Carry on the passage about light traveling through a liquid stream with air bubbles, starting right after its final sentence.

◆ **Excerpt provided**
-- Start --
Via an air introducing means 9 in form of an air bubble emitter air bubbles 10 are introduced into the liquid stream 4. Said means 9 may comprise a Venturi system, an air pump, a container with compressed air, or any other means to introduce air bubbles into the liquid stream 4. The air bubbles 10 may be introduced into the liquid dose to, or at a distance from the liquid outlet 3. A tube 14, for instance equipped with a switched valve 15, running from the air introducing means 9 towards the outlet 3 may be suited for introducing the air bubbles 10 into said liquid stream 4 dose to the outlet 3. By means of the switched valve 15 the air bubbles 10 may be introduced at a desired, stationary, intermitting, or variable frequency and of desired volume, as determined for instance by a microprocessor control device 12. Alternatively an air bubble injection system driven by a piezo element may be incorporated in said means 9 together with a micro switch 15.

The air bubbles 10 will move with the liquid in said laminar or low turbulent liquid stream 4. It is noted that said air bubbles do not tend to move within the liquid stream, for instance do not rise to the outer surface of the liquid stream, as, once in the ambient atmosphere, the liquid stream is subjed to a free fall, which means that said air bubbles will stay inside the liquid stream until said liquid stream is disrupted, for instance when hitting a solid surface. The light rays 8 guided by said liquid stream 4 in ambient atmosphere will, for at least a part, be deflected by said air bubbles 10, which deflected light rays, when no longer meeting the conditions of the principle of total internal reflection, will depart from the liquid stream 4 (light rays 11) and become visible to an onlooker (not shown). Thus, the air bubbles 10 become visible to the onlooker as radiating light, said air bubbles moving with the liquid in said liquid stream 4. As an alternative to air bubbles to have light rays depart from the liquid stream to become visible to the onlooker, means like thumpers’ or ‘scratchers’ as mentioned above may be applied.

The light source 6 is connected to the microprocessor control device 12, which control device determines the characteristics, as for instance color, intensity, duration, frequency, and other features, of the light ray 8 emitted by said light source 6 as well as the number, size, and frequency of air bubbles 10 that are introduced into the liquid stream 4. Instead of air bubbles, bubbles of any kind of gas - for instance carbon dioxide, nitrogen gas, helium gas, or other, or particles of any kind may be introduced into said liquid stream. Also characteristics of the action of said ‘scratchers’ or ‘thumpers’ can be determined by microprocessor control device 12.

Alternatively the light source 6 may be positioned within the housing 1 inside a lamp holder, the light source communicating with the control device 12 by means of electric wiring running for a part at least inside housing 1, with a conventional light guide interposed between the light source 6 and the outlet 3 similar as shown in Fig. 1. As a further alternative, the light source 6 may be positioned within the housing 1 close to the outlet 3, without a conventional light guide interposed between the light source 6 and the outlet 3, the light source 6 now being the light emitter, similar to the end 7a of the light guide 7 in Fig.1, emitting light into the liquid stream 4. As a further alternative, the light source can be integrated into the light guide, whereby the light emitter, as for instance a LEO, can be fixed onto or into one end of the light guide, for instance by means of an adhesive bonding or glue. The refraction index of said adhesive bonding may be chosen such that the amount of light entering in and guided by the light guide is maximized.
-- End --
◆ **Supplied information**
-- Start --
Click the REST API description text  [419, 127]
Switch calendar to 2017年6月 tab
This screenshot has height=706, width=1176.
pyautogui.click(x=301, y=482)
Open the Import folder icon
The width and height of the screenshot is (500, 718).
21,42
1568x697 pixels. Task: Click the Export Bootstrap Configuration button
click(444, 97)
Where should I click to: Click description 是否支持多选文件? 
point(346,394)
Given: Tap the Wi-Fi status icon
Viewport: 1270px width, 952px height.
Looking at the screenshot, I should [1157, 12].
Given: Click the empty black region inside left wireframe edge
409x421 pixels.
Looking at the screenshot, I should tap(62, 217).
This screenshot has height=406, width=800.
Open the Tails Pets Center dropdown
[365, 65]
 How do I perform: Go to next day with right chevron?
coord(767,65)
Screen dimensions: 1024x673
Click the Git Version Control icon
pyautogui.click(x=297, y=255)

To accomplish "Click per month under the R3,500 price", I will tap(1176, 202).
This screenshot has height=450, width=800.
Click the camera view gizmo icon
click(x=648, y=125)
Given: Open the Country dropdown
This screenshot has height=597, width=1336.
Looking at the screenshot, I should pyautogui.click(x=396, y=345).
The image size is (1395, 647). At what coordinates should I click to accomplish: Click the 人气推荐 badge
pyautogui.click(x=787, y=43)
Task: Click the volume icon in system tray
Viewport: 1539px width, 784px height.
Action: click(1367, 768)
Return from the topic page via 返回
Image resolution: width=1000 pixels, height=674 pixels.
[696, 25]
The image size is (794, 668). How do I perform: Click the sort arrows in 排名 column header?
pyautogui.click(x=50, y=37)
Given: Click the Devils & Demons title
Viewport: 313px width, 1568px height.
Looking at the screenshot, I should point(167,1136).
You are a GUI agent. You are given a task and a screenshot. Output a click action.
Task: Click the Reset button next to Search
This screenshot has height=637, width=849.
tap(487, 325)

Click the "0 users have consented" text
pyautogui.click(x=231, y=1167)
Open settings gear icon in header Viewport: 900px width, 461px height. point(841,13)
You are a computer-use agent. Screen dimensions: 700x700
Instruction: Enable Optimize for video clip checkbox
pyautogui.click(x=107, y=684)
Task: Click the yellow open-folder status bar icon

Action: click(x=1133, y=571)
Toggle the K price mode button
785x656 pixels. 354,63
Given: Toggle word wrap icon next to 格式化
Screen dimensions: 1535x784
-- End --
◆ **Expected output**
The light source 6 and thus light emitter 7a is made to emit a number of at least two light pulses of adjustable color, duration, and intensity, which light pulses are arranged sequentially, that is one after the other, at least one of said light pulses having a intensity greater than zero, and at least one of said light pulses having a color or intensity different than the other light puls(es). Said sequentially arranged light pulses are referred to as a “light packet” in this application.

In a preferred embodiment of the invention said light emitter 6 comprises a RGB-LED, which is activated by said microprocessor control device 12 determining the sequence, color, intensity, frequency, and duration of said light pulses, which constitute said light packets. The sequence, color, intensity, frequency, and duration of said light pulses that constitute said light packets, emitted by light emitter 6, may be predetermined and/or set by external input factors of various kinds communicated to said microprocessor control device 12 via an interface 13.

The interface 13 comprises an appropriate information input-output device, which on its turn comprises for instance manual switches, wired or wireless communication systems, like a WIFI, LAN, Bluetooth, Zigby or similar communication system, in particular for mobile phone and/or tablet applications (apps), and/or by means of sensors. The interface13 may be incorporated in said control device 12.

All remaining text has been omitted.